Der deutsche Skisport trauert um Heidi Biebl. Die Olympiasiegerin in der Abfahrt von 1960 verstarb am vergangenen Donnerstag im Alter von 80 Jahren nach kurzer Krankheit im Klinikum Immenstadt. Das bestätigte der Ski Club Oberstaufen auf SID-Anfrage.

Ihr Name wird für immer mit dem 20. Februar 1960 verbunden bleiben. Drei Tage nach ihrem 19. Geburtstag fuhr Biebl in Squaw Valley aus dem Nichts zu olympischem Abfahrtsgold. Plötzlich war sie ein Star – und wusste nicht, wie ihr geschah. Die Hymne bei der Siegerehrung? "Ich habe die gar nicht gekannt", erzählte Biebl zu ihrem 80. dem SID und lachte.

Biebl wuchs im beschaulichen Oberstaufen im Allgäu in bescheidenen Verhältnissen auf. "Ich musste mir vieles hart erkämpfen", sagte sie. Auch die Skikarriere. Biebl schlug den Rat aus, Abitur zu machen – und setzte voll auf den Sport. Buchstäblich goldrichtig.

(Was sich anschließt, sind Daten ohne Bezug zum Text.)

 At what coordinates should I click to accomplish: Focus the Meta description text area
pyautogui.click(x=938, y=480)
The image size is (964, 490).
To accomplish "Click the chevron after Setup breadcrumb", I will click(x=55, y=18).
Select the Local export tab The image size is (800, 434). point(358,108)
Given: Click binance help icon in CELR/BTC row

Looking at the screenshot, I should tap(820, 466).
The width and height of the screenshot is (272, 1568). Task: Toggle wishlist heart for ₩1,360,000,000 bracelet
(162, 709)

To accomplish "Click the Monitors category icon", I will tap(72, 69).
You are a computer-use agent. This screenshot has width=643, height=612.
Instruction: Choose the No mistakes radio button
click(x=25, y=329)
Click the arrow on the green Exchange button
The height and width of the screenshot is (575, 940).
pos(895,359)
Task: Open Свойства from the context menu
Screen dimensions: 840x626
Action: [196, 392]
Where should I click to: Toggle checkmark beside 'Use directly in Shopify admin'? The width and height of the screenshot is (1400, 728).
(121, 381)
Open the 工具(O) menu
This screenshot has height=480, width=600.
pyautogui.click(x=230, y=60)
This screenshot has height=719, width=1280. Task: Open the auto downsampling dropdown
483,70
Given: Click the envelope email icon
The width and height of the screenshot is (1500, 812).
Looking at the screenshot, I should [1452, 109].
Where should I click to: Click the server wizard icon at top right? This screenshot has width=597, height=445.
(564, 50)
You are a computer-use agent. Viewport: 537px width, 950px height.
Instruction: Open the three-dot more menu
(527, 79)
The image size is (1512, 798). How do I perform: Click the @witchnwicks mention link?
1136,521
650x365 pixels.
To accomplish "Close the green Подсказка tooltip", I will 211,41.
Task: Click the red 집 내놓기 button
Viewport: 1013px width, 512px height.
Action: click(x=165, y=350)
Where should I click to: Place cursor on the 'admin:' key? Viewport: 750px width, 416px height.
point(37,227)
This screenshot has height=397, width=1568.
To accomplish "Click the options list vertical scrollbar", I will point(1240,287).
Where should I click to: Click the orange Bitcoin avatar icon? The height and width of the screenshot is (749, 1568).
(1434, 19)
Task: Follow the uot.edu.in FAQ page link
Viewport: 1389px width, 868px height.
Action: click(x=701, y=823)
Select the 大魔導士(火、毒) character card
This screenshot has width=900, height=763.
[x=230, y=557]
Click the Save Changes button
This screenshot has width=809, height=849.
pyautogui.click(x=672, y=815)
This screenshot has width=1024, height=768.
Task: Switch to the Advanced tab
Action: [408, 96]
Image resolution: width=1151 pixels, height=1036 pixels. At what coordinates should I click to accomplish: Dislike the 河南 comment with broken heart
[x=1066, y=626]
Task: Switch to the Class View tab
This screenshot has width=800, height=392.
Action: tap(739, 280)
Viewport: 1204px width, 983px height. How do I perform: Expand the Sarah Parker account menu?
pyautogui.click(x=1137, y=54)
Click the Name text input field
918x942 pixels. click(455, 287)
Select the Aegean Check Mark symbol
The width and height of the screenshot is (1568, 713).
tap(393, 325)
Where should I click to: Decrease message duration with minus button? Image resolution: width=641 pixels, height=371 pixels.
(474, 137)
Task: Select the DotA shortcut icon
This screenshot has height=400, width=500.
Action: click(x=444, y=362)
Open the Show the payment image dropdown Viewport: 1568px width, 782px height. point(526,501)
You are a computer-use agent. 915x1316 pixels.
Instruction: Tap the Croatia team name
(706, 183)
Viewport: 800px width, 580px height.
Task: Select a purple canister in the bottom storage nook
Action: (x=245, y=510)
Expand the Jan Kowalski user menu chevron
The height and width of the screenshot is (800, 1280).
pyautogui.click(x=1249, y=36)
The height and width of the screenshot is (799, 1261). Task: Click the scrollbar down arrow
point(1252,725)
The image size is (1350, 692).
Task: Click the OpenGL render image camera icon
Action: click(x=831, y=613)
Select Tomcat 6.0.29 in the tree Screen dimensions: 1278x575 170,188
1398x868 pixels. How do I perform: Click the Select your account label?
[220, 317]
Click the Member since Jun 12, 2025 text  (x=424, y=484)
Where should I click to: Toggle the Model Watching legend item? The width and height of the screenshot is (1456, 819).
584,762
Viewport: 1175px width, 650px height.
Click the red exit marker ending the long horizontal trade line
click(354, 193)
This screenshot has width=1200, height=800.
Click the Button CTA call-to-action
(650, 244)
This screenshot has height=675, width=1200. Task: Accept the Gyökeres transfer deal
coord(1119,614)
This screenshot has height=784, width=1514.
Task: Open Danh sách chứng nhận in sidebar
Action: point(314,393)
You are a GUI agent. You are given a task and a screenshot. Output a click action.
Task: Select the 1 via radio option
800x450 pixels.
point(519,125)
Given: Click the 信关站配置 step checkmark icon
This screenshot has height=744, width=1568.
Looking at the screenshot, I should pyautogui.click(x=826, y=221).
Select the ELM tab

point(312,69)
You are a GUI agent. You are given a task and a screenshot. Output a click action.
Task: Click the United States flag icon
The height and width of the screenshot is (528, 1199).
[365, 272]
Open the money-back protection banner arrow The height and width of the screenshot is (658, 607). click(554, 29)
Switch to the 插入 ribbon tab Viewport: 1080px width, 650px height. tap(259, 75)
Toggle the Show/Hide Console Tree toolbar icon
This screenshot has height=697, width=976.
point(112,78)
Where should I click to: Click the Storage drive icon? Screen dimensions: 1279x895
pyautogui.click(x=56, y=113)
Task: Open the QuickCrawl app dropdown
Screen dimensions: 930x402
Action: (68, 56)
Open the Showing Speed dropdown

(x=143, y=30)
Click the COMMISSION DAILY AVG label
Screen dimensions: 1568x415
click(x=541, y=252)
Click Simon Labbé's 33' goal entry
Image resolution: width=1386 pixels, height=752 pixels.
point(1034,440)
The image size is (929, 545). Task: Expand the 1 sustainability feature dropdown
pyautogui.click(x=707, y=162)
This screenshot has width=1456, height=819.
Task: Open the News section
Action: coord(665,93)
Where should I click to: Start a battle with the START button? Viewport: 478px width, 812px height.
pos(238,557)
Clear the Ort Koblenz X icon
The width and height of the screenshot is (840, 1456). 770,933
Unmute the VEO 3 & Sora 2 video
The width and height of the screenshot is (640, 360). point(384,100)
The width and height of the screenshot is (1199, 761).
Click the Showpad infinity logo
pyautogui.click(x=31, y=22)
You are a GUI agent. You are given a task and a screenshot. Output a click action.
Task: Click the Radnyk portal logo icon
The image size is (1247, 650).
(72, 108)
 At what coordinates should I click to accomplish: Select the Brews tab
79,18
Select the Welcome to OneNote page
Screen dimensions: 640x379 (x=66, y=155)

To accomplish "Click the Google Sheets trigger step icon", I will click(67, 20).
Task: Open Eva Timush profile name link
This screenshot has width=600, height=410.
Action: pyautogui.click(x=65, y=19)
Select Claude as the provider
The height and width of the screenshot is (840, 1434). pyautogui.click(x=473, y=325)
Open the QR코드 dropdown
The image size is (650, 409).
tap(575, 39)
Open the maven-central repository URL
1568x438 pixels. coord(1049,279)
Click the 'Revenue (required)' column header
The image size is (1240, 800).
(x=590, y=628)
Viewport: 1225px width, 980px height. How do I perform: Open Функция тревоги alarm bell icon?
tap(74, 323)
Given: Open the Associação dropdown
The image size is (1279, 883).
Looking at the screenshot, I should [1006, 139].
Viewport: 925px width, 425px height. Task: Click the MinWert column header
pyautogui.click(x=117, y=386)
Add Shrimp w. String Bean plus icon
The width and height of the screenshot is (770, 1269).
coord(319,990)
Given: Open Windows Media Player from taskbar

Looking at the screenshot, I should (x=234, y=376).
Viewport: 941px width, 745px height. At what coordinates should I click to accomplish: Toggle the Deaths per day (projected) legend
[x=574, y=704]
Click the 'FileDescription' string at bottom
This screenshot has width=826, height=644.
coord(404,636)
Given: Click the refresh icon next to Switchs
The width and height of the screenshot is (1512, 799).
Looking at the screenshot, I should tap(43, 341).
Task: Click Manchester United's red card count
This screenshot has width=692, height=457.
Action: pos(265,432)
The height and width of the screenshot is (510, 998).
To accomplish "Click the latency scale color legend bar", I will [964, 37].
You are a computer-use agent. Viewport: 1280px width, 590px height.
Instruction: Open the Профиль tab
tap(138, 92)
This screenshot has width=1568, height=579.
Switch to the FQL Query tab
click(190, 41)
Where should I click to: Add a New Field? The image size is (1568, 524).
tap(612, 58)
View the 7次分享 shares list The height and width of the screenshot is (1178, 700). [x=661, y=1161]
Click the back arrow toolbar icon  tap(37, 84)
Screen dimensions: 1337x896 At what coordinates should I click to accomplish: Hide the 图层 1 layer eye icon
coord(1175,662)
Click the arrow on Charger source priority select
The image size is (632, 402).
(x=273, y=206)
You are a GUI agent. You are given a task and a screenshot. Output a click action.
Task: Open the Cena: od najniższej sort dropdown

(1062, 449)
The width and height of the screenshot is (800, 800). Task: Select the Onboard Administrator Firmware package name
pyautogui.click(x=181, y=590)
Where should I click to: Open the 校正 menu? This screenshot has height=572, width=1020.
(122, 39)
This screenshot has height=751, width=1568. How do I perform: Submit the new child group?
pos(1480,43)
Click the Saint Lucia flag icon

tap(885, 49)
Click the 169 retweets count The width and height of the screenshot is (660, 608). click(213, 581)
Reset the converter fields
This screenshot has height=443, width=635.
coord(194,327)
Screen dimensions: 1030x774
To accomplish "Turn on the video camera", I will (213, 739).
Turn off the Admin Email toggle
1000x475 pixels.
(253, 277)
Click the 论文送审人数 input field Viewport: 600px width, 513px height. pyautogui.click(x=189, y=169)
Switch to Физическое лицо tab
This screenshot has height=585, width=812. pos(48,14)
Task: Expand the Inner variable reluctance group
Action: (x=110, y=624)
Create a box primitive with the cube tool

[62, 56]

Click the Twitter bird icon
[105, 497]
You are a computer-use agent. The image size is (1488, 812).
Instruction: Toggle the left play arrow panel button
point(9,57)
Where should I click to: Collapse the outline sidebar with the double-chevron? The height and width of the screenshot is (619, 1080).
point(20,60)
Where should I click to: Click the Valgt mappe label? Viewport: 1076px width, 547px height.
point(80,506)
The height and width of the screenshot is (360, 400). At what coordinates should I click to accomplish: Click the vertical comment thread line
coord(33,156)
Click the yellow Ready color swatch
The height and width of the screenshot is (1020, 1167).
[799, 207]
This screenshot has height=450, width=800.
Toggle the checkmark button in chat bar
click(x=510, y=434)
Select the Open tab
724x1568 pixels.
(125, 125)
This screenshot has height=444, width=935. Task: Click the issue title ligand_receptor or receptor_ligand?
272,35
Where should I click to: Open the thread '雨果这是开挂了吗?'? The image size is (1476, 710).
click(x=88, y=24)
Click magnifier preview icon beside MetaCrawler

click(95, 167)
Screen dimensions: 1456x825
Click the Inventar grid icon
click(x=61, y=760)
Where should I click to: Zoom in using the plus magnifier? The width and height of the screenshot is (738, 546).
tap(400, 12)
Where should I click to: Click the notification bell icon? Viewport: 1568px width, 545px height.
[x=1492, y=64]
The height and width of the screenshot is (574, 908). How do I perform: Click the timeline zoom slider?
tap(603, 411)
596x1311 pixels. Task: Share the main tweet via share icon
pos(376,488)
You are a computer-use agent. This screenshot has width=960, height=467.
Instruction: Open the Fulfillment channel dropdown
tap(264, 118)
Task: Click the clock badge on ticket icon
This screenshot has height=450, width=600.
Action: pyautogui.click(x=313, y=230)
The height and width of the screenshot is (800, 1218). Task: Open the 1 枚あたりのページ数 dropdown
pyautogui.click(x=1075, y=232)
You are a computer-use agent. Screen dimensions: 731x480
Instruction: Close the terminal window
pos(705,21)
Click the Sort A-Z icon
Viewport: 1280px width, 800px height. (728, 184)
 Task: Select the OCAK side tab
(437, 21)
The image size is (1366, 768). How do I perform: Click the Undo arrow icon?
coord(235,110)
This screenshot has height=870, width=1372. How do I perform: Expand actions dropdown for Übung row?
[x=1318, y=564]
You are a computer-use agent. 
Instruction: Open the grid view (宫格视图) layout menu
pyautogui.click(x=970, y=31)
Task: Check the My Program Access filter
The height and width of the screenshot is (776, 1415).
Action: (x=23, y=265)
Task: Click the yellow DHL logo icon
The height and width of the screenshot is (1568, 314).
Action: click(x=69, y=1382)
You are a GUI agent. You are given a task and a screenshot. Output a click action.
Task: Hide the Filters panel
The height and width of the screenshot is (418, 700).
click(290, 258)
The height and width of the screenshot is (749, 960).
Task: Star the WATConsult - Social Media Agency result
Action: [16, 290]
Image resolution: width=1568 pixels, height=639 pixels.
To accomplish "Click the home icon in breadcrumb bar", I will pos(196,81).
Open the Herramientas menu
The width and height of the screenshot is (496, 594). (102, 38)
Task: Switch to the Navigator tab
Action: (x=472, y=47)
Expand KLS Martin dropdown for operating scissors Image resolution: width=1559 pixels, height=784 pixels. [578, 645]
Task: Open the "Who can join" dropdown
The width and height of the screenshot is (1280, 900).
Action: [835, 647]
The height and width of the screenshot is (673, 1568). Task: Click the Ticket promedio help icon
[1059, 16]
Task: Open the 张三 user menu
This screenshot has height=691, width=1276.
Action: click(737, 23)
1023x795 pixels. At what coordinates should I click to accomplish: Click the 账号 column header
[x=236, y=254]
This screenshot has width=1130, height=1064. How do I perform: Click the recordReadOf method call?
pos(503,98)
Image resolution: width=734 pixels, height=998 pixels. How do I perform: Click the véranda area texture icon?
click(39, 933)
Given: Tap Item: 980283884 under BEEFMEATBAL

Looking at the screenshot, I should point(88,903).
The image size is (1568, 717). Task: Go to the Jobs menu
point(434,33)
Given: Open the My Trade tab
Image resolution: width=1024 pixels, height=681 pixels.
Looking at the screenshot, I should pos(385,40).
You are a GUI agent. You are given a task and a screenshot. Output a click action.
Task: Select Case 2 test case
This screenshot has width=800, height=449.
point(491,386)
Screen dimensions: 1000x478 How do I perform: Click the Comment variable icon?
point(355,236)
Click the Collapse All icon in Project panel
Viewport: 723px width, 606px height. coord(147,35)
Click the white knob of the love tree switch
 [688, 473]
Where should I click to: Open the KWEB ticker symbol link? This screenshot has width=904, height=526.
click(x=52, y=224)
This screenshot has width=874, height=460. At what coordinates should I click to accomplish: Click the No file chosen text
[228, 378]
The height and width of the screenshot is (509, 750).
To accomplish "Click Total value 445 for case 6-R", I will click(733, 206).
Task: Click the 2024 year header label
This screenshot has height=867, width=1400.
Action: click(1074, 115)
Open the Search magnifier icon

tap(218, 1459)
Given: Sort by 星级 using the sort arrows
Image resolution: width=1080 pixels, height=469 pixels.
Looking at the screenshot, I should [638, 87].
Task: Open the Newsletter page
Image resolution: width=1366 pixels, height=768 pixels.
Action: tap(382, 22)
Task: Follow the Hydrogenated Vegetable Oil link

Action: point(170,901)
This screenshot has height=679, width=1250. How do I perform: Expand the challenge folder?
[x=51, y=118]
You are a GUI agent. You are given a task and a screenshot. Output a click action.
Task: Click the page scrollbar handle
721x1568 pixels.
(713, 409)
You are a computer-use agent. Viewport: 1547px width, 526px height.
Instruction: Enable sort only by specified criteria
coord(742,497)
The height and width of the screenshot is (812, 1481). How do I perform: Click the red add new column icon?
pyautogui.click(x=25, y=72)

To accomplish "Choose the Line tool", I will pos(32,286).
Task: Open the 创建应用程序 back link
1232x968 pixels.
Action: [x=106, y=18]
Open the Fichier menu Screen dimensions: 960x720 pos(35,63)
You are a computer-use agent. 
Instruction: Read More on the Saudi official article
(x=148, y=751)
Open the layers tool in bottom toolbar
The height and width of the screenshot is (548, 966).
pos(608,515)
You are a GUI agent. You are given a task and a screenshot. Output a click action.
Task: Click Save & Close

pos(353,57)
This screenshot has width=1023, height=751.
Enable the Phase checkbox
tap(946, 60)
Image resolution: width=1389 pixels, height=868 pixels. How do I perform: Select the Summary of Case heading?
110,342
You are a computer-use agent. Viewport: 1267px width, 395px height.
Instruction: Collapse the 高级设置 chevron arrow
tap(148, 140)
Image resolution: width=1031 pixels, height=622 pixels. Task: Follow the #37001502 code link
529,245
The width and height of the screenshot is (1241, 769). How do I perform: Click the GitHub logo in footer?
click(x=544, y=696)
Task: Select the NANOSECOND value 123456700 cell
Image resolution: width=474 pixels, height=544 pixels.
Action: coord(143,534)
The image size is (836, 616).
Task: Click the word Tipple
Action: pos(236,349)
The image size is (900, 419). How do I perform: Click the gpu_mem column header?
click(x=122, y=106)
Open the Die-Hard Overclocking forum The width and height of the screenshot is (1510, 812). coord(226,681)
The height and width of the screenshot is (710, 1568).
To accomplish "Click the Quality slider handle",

Viel hatte sie nicht von ihrem Sieg. "Ich war einfach zu unerfahren und konnte die Medaille nicht vermarkten", sagte sie bedauernd. Biebl wurde von ihrer Skifirma eine Armbanduhr angeboten: "Aber ich hatte schon eine." Sie bekam stattdessen den Führerschein bezahlt.

Biebl über ihr Karriereende: "Ich war zu undiplomatisch"

Die Bundesrepublik ehrte Biebl mit dem Silbernen Lorbeerblatt, vom Deutschen Skiverband (DSV) gab es die Ehrennadel. Nach zwei vierten Plätzen bei Olympia 1964 beendete sie wegen Meinungsverschiedenheiten mit dem DSV schon 1966 ihre Karriere: "Ich war zu undiplomatisch."

Zum 75. widmete ihr Heimatort ihr den Heidi-Biebl-Weg. In jüngerer Vergangenheit ging es ihr gesundheitlich nach einer Venen-OP schlechter, jammern aber wollte sie nicht. Zum 80. wünschte sie sich "noch möglichst lange Zeit schöne, gute Tage" mit ihrem Mann Bora, der jetzt um seine Heidi trauert.